After some failed ciders several years ago, I got back into it last year and have been pleased with the results. I ferment store-bought “not from concentrate” apple juice (Musselmans or “TreeTop Pure Pressed” both work and are cheap) with S-04 and treat with pectic enzyme, then basically treat it like a lager after fermentation is complete, with a long stay in my lagering freezer until I’m ready to serve in. When I keg it, I back-sweeten the keg. I’ve never had anything start fermenting again, or anything like that.

Apple juice concentrate: I’ve found that 2-5 cans of defrosted frozen apple juice concentrate is sufficient to sweeten and flavor a cider made this way.

Montmercy sour cherry juice concentrate: I added a 32 oz bottle of this stuff, along with 2 cans of frozen apple juice concentrate and it was very nice and not too tart, though I think dialing back to 16-20 oz of the cherry juice concentrate would work better.

Now I’m ready to try a few more things and I wanted to know what others have done.

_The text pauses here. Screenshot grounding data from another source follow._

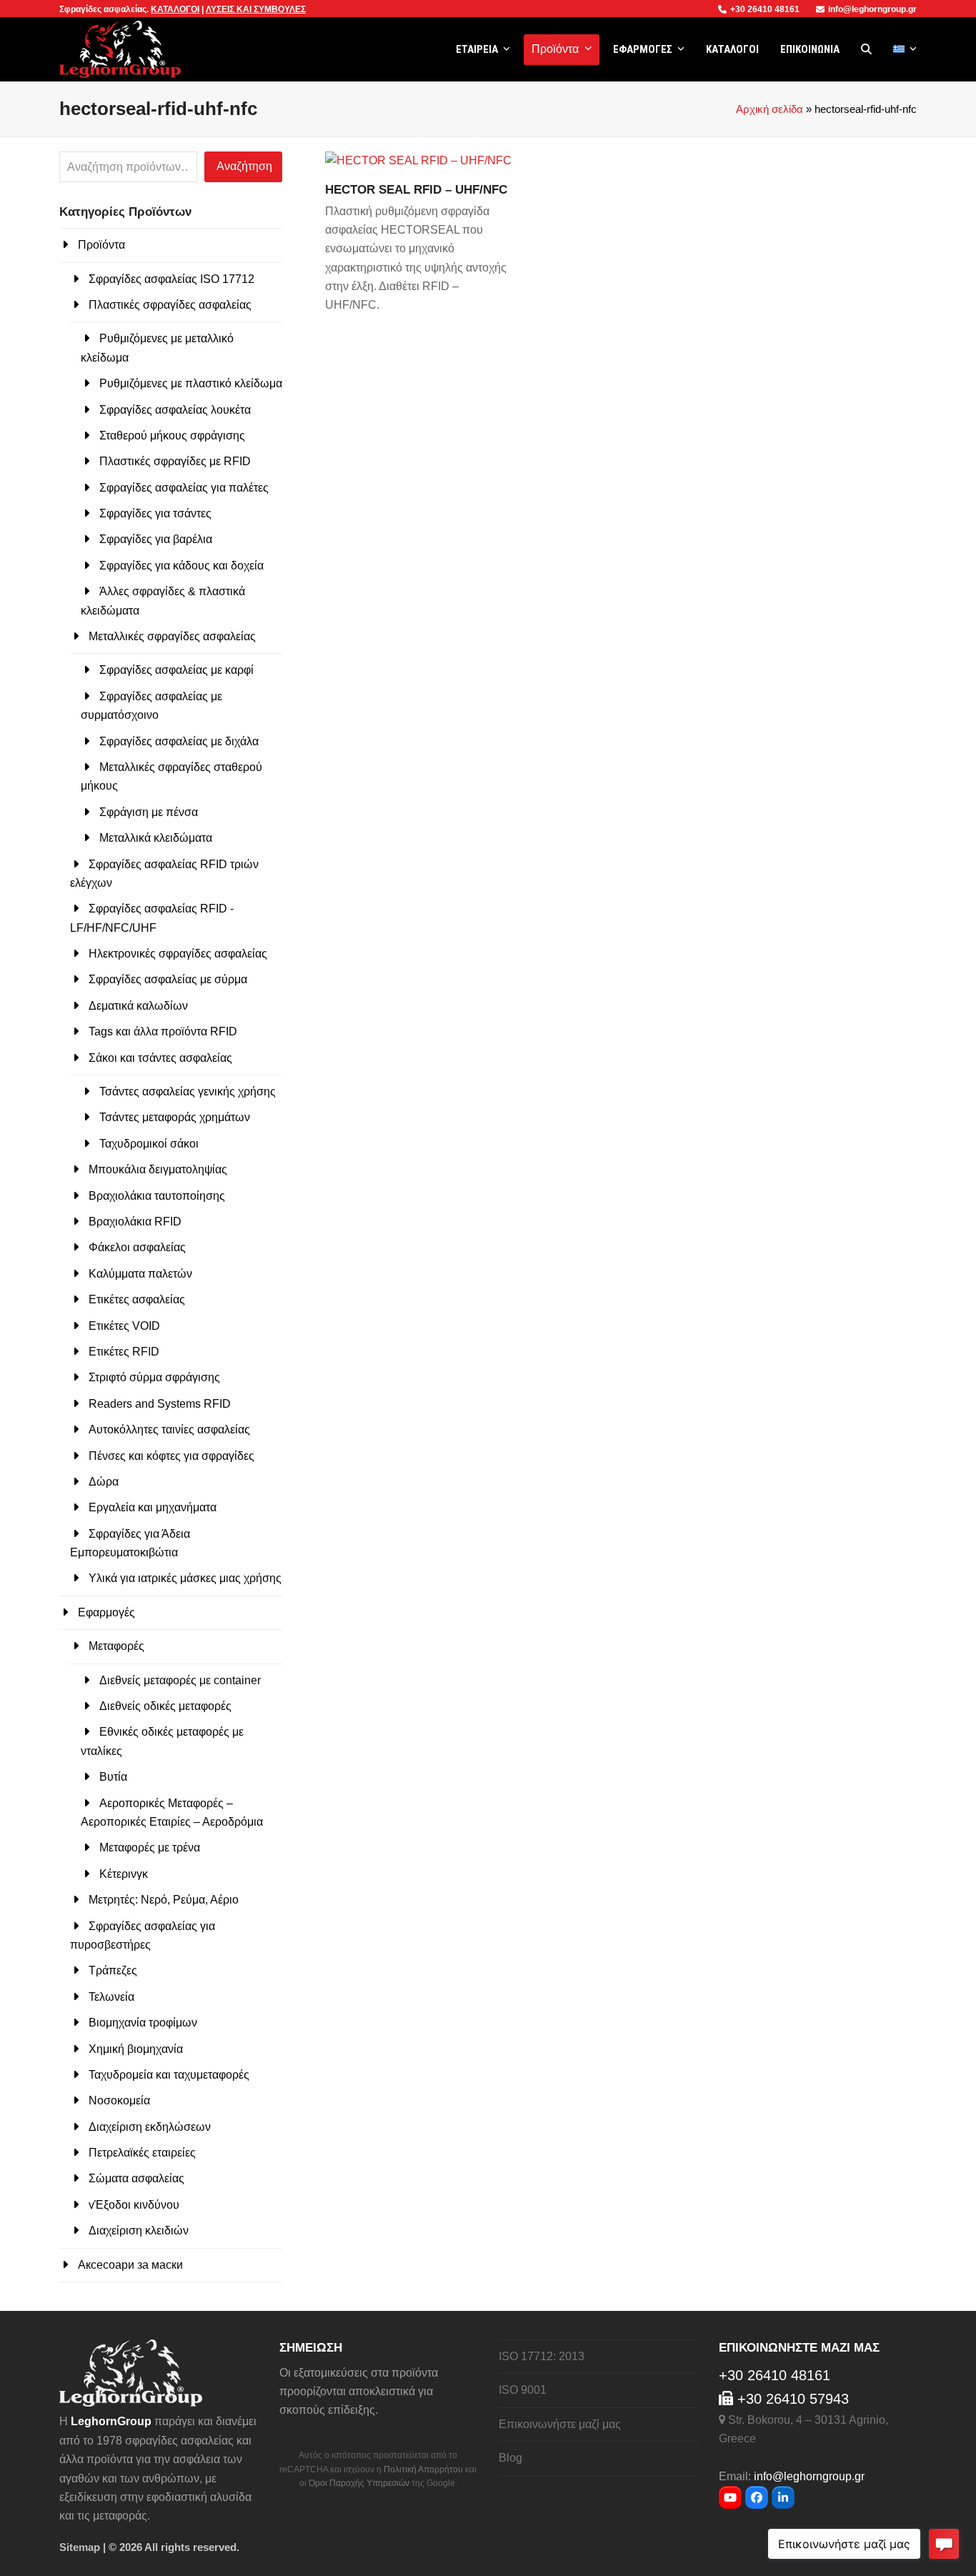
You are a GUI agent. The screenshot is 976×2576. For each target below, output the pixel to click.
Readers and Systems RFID (160, 1404)
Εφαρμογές (106, 1612)
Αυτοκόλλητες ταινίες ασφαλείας (169, 1429)
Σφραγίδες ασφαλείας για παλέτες (184, 488)
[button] (866, 49)
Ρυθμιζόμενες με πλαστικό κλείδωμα (190, 383)
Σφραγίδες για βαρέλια (155, 539)
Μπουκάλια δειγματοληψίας (158, 1169)
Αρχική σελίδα (769, 109)
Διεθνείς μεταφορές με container (180, 1680)
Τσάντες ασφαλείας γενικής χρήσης (187, 1091)
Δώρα (104, 1482)
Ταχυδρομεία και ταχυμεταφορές (169, 2075)
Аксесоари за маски (130, 2265)
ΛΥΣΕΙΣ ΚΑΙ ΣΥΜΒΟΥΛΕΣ (256, 9)
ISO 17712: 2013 (541, 2356)
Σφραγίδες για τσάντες (155, 513)
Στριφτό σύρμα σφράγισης (154, 1377)
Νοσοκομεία (119, 2100)
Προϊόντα (101, 245)
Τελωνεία (111, 1997)
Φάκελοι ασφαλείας (137, 1247)
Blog (510, 2458)
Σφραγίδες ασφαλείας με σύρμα (168, 979)
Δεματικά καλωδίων (138, 1006)
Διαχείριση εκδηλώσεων (150, 2127)
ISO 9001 (523, 2390)
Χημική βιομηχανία (136, 2049)
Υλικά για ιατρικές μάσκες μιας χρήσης (185, 1578)
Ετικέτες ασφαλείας (137, 1299)
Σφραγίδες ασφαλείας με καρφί (176, 670)
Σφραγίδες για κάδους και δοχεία (181, 566)
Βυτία (113, 1777)
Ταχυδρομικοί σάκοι (149, 1144)
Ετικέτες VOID (124, 1326)
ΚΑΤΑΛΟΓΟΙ (175, 9)
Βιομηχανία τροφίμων (143, 2022)
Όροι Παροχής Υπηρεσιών (359, 2483)
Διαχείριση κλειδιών (139, 2230)
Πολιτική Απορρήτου (423, 2470)
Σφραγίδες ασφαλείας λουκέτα (175, 410)
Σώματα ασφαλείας (136, 2178)
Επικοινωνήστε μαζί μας (560, 2424)
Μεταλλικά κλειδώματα (155, 838)
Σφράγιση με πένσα (148, 812)
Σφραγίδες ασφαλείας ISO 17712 (171, 279)
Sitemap (79, 2547)
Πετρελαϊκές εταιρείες (142, 2153)
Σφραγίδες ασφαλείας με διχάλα (179, 741)
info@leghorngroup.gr (872, 9)
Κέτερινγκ (123, 1874)
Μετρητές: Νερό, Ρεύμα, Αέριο (164, 1900)
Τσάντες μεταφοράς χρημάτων (174, 1117)
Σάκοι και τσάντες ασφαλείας (160, 1058)
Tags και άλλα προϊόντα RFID (163, 1031)
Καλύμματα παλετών (140, 1274)
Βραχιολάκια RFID (135, 1221)
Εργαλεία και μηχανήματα (152, 1507)
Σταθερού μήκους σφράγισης (172, 435)
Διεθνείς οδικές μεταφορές (165, 1706)
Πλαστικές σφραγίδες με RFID (175, 461)
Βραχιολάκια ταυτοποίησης (157, 1196)
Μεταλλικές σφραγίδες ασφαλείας (172, 636)
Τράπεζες (113, 1970)
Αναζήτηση (244, 166)
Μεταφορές (116, 1646)
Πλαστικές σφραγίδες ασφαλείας (170, 305)
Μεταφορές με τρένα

Belgian Candi Syrup? I thought about adding 2 lbs of the amber or dark stuff to a keg of fully dry cider —- take it from 1.002 or so to about 1.015 and give it a darker amber color. Has anyone tried this?

Honey syrup? I have considered making a syrup out of honey and water (to get it to dissolve better into cold cider) and adding enough to get the cider up to 1.010-1.015. I know plenty of people ferment honey with cider, but that seems a fair bit different.

Other juice concentrates? I’m already planning to try this with wild blueberry juice concentrate, but I’m not sure how much to use.

Anyway, how do those of you who like to back-sweeten in the keg go about doing it?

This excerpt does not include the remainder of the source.